-- START OF Text provided --

JUDGE OF THE HIGH COURT



I agree







_________________

A.A. LANDMAN

JUDGE OF THE HIGH COURT














____________________________________________________________________________

DISSENTING JUDGMENT

____________________________________________________________________________

KGOELE J:


[1] I have read the judgment of my colleagues Landman J and Gutta J with which I respectfully am unable to agree. The background facts of this matter has been dealt with in their judgment and I am of the view that there is no need to repeat them here.


The trial court’s findings


[2] Gutta J considers the approach the trial court (magistrate) adopted to the evaluation of the evidence to be “very simplistic”. In paragraph 39 of her judgment the following appears:-


I have tested the appellant’s version against the aforesaid inherent probability. The Magistrate adopted a very simplistic method of evaluating the evidence and I am of the view that the appellant’s version cannot be rejected on the basis of the above improbability, and his version cannot be rejected on the basis that it is so improbable that it cannot reasonably possibly be true. I am of the view that the appellant’s version is reasonably possibly true in substance.”


The improbability referred to in the above quoted paragraph stems from paragraph 38 of her judgment which read thus:-


Turning to the appellant’s version, the Magistrate in casu found that it was “highly improbable that the complainant would have first phoned the accused to join her at the pub, would have voluntarily accompanied him to have consensual sexual intercourse which in any event was not for the first time, then would turn around and allege that the accused has raped her while in fact she was waiting for him to take her home”.


[3] Yet, on the other hand, the following is found in paragraph 34 of her judgment:-


Although it appears that the Magistrate in casu treated the complainant’s evidence with caution and considered the contradictions, however it does not appear that the Magistrate critically evaluated the complainant’s evidence as a single witness nor did he consider all the evidence and decide whether it is reliable or not. [My own emphasis]


[4] Gutta J quite correctly in her judgment quoted the case of S v Bailey 2007 (2) SACR 1 (c) and R v Dlumayo & Another 1948 (2) SA 677 (A), which authorities I find apposite in this matter. Of significance are the following remarks which are found in the majority decision of Dlumayo above:-


The principles which should guide an appellate court in an appeal purely upon fact are as follows:-

  1. ………………..

  2. ………………..

12. An Appellate court should not seek anxiously to discover reasons adverse to the conclusions of the trial Judge. No judgment can ever be perfect and all embracing, and it does not necessarily follow that, because something has not been mentioned, therefore it has not been considered”.

-- END OF Text provided --

**Written task 1:** In the records, change "Flat Bristle" to "Round Bristle" in the part that opens with the line containing "Task: Select the" and runs through the end of the records, leaving everything else unchanged, and give back only that part.

-- START OF Extracted entries --

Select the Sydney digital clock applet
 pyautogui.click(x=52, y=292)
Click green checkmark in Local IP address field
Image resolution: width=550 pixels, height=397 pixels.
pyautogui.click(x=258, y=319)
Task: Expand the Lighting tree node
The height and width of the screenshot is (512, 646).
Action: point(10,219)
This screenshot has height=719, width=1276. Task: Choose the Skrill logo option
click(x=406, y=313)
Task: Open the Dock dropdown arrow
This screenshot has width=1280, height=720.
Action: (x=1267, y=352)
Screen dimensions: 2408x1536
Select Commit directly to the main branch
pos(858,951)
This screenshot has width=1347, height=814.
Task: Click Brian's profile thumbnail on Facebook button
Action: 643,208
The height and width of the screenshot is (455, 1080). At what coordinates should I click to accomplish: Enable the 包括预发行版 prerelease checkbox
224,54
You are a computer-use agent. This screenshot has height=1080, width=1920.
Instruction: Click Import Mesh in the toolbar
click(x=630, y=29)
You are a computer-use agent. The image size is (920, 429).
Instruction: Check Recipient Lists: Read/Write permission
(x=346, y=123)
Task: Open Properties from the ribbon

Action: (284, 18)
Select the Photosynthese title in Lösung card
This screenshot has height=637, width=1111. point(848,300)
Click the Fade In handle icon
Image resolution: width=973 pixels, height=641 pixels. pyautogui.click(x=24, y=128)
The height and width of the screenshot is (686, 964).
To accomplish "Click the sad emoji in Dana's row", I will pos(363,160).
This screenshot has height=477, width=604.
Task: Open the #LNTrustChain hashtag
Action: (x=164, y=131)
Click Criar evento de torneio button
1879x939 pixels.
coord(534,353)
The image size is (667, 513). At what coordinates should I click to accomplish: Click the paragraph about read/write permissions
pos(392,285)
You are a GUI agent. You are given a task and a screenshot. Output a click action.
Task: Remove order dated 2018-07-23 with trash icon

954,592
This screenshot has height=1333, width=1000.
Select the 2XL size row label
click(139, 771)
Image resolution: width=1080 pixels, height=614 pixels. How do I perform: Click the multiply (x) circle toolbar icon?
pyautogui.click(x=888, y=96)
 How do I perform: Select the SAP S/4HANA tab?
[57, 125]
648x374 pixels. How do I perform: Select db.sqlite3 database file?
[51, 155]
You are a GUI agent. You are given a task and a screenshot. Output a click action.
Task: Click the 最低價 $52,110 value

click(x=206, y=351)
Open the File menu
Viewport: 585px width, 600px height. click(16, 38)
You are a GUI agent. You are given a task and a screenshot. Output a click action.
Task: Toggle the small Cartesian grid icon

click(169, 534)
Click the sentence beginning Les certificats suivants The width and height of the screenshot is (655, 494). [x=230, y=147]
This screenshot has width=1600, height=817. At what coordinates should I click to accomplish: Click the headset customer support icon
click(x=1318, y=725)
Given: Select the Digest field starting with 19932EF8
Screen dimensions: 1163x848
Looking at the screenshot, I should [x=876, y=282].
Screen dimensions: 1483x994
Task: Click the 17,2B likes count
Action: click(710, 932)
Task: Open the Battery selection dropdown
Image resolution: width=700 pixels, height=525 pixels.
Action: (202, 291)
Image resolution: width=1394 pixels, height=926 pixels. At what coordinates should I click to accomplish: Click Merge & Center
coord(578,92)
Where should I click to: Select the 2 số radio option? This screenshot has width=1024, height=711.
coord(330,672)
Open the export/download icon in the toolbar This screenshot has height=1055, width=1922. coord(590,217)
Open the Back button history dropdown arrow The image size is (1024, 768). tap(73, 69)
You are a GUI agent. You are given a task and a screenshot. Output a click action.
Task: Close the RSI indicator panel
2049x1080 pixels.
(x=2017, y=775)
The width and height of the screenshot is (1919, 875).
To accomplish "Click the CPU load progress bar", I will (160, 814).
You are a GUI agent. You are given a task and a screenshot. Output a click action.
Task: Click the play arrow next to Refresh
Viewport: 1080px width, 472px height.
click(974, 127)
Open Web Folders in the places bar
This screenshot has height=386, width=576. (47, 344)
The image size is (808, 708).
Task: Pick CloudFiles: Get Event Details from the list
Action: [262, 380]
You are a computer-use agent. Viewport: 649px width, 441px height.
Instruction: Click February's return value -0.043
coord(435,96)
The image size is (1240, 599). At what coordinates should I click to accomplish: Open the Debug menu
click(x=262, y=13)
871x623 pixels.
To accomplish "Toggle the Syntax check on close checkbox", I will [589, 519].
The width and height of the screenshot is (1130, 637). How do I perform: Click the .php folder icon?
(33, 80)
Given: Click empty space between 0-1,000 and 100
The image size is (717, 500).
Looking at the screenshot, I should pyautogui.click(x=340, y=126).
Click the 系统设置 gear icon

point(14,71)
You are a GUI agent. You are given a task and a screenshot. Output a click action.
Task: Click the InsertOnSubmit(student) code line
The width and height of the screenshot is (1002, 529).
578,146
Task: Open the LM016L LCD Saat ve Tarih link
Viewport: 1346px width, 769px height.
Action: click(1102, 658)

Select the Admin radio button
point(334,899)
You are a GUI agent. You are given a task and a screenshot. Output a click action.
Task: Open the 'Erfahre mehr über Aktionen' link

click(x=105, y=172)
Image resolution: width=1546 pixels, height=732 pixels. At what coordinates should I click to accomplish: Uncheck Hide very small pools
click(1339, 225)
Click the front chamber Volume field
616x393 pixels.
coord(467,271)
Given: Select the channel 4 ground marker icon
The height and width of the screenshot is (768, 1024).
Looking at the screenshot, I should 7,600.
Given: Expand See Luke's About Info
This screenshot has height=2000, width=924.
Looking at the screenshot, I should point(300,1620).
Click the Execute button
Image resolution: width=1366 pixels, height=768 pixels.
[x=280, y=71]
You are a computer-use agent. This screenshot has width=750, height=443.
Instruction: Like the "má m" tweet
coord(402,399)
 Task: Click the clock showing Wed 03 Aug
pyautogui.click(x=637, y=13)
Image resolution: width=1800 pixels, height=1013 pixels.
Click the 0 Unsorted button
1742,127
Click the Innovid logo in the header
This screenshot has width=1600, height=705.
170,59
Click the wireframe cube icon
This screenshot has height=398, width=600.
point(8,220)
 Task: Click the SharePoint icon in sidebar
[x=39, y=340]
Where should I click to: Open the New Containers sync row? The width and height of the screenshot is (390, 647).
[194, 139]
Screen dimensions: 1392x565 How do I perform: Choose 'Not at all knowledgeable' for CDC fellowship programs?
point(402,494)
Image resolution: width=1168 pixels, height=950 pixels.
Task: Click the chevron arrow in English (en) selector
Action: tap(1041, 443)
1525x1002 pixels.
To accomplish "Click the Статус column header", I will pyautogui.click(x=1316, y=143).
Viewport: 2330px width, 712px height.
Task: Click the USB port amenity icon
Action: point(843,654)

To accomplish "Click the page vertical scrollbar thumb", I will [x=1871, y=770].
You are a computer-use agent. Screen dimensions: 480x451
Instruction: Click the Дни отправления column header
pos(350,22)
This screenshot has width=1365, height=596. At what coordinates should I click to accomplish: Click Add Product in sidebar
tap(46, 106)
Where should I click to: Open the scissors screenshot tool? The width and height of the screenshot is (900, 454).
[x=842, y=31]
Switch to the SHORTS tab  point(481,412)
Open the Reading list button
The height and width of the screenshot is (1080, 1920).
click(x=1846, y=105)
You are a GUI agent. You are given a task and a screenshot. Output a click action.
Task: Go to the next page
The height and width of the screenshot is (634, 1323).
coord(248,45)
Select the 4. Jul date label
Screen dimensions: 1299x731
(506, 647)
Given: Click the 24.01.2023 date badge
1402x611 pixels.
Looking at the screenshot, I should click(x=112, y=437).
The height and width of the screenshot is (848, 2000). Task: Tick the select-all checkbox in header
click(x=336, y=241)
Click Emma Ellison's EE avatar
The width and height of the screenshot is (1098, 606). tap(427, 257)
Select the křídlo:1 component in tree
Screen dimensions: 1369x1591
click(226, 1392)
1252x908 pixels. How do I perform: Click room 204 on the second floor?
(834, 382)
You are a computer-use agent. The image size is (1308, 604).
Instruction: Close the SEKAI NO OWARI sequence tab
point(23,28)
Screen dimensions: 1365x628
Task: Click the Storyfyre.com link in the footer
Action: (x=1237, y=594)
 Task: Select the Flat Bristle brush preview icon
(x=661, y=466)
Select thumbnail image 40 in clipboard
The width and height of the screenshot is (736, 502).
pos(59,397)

-- END OF Extracted entries --

**Written task 2:** Take the dissenting judgment on the rape appeal further, picking up after its last sentence.

**Task output 1:**
 Task: Select the Round Bristle brush preview icon
(x=661, y=466)
Select thumbnail image 40 in clipboard
The width and height of the screenshot is (736, 502).
pos(59,397)

**Task output 2:**
[5] It is against this background that I am of the view that the conclusion by Gutta J that the trial court’s approach to the evaluation of evidence was simplistic is not justified. As indicated in paragraph 2 and 3 above, Gutta J acknowledges the fact that the trial court treated the complainant’s evidence with caution and more importantly, considered the contradictions. As correctly pointed by Gutta J in paragraph 37 quoted above, the trial court also based its findings on probabilities. There is nothing wrong in this approach. See S v Chabalala 2003 (1) SACR 134 (SCA) paragraph 15. The fact that the trial court only referred to three contradictions, does not necessarily follow that the others that were mentioned by Gutta J and not by the trial court, had not been considered. The reasoning behind this will become more clearer when dealing with the effect of all the contradictions below.


Contradictions


[6] From the onset I wish to make it clear that the crux of the matter is not whether the complainant and the appellant had a love affair or not. As Gutta J correctly stated in her judgment, the crux is whether the sexual intercourse was consensual or not, as the sexual intercourse is common cause.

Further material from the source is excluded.